ECLI:NL:RBZWB:2022:5411
Rechtbank Zeeland-West-Brabant
- Vereenvoudigde behandeling
- Rechtspraak.nl
Beroep tegen de uitspraak op bezwaar van de heffingsambtenaar van de gemeente Roosendaal inzake onroerendezaakbelasting
Op 16 september 2022 heeft de Rechtbank Zeeland-West-Brabant uitspraak gedaan in de zaak tussen een belanghebbende en de heffingsambtenaar van de gemeente Roosendaal. De belanghebbende had beroep ingesteld tegen de uitspraak op bezwaar van de heffingsambtenaar van 15 februari 2022, die betrekking had op de vastgestelde waarde van een pand en de daarbij opgelegde aanslagen onroerendezaakbelasting en watersysteemheffing. De rechtbank heeft vastgesteld dat het beroep kennelijk niet-ontvankelijk is, omdat de belanghebbende geen gronden van beroep heeft ingediend in het beroepschrift.
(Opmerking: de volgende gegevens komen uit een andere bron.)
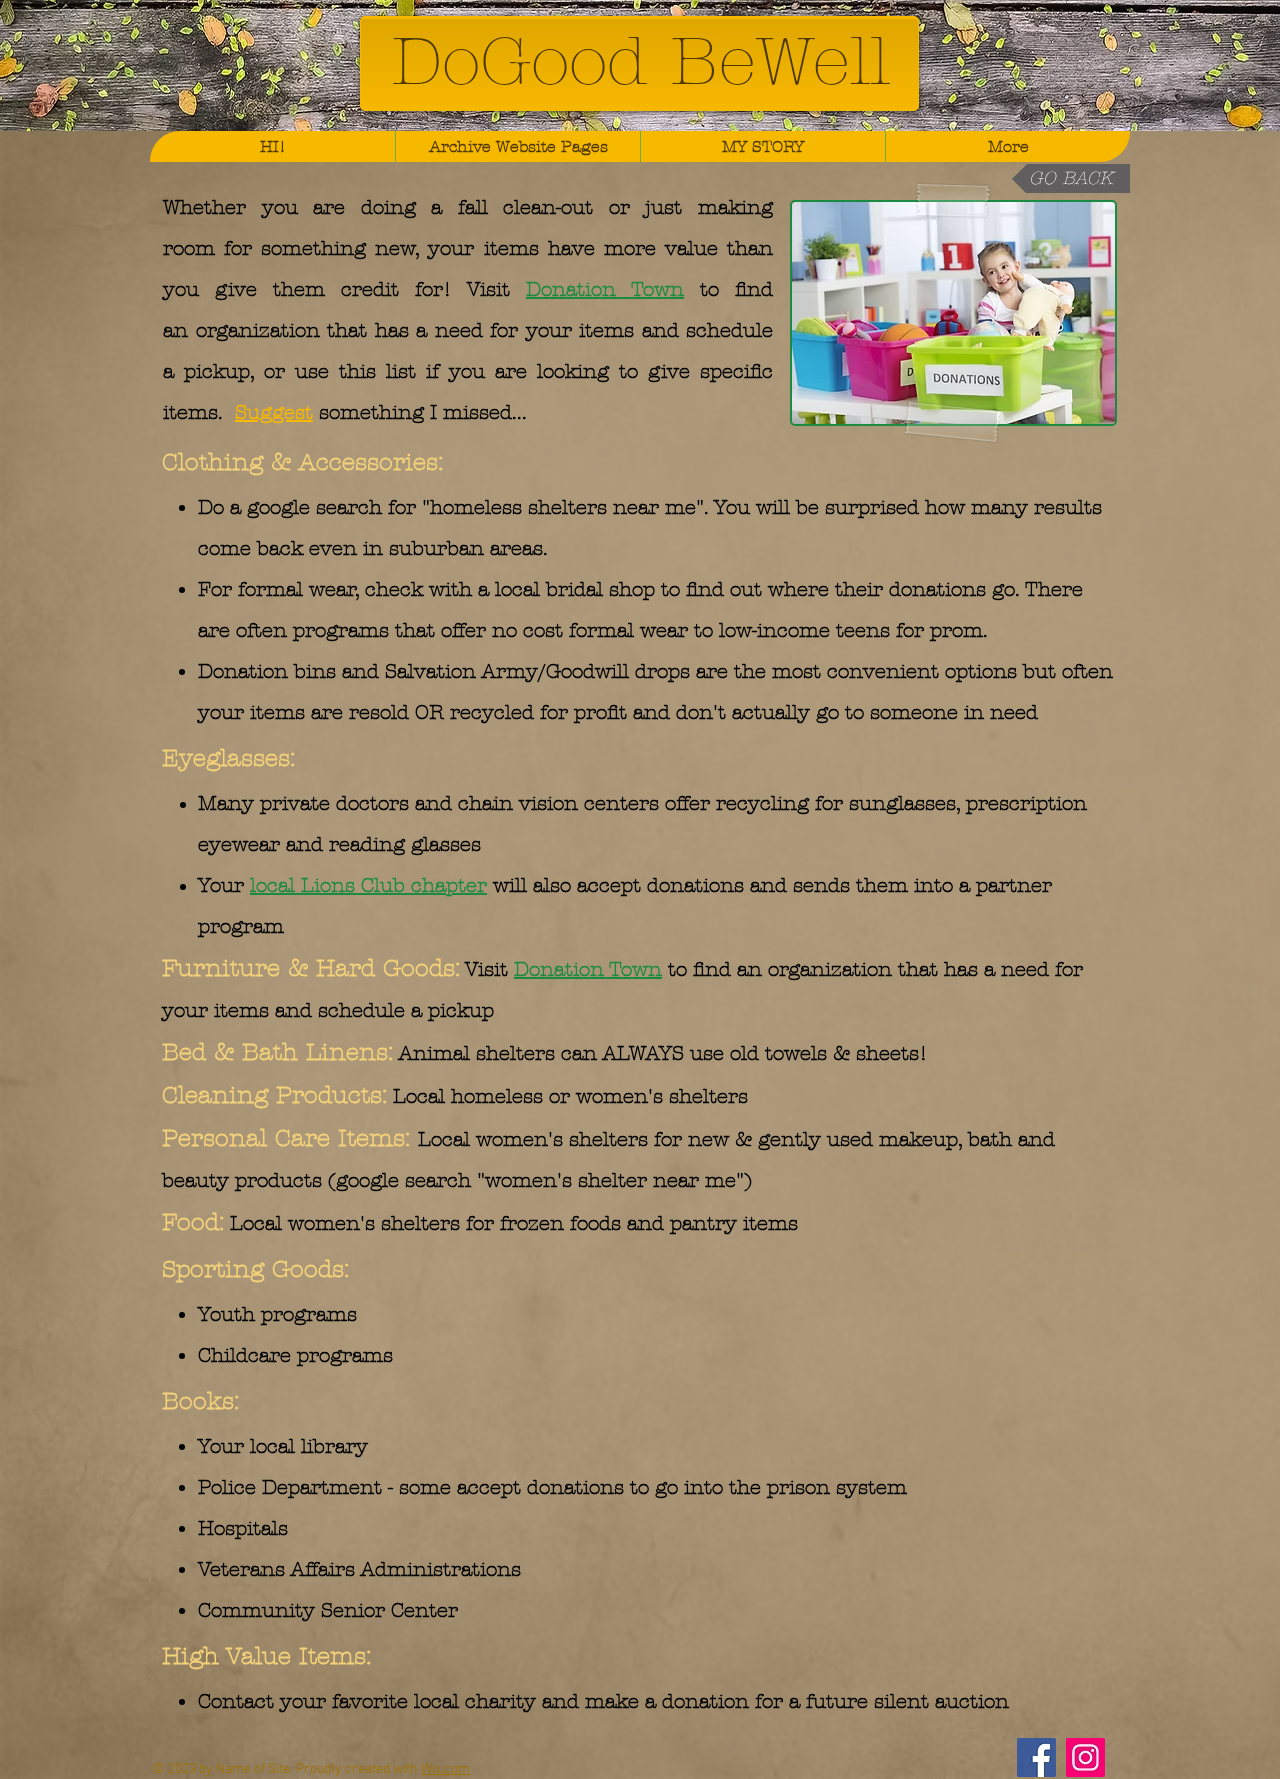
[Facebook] (1036, 1757)
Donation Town (605, 289)
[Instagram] (1085, 1757)
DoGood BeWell (640, 61)
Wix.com (445, 1769)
Dit is in strijd met artikel 6:5 van de Algemene wet bestuursrecht (Awb), dat vereist dat de gronden van het beroep worden vermeld.
De rechtbank heeft de belanghebbende in de gelegenheid gesteld om dit verzuim te herstellen, maar ondanks herhaalde verzoeken heeft de belanghebbende geen gronden ingediend. Hierdoor kon de rechtbank, conform artikel 8:54 van de Awb, zonder zitting uitspraak doen. De rechtbank heeft geconcludeerd dat het beroep niet-ontvankelijk is verklaard, en er is geen aanleiding voor een proceskostenveroordeling. De uitspraak is openbaar gemaakt en een afschrift is verzonden aan de betrokken partijen.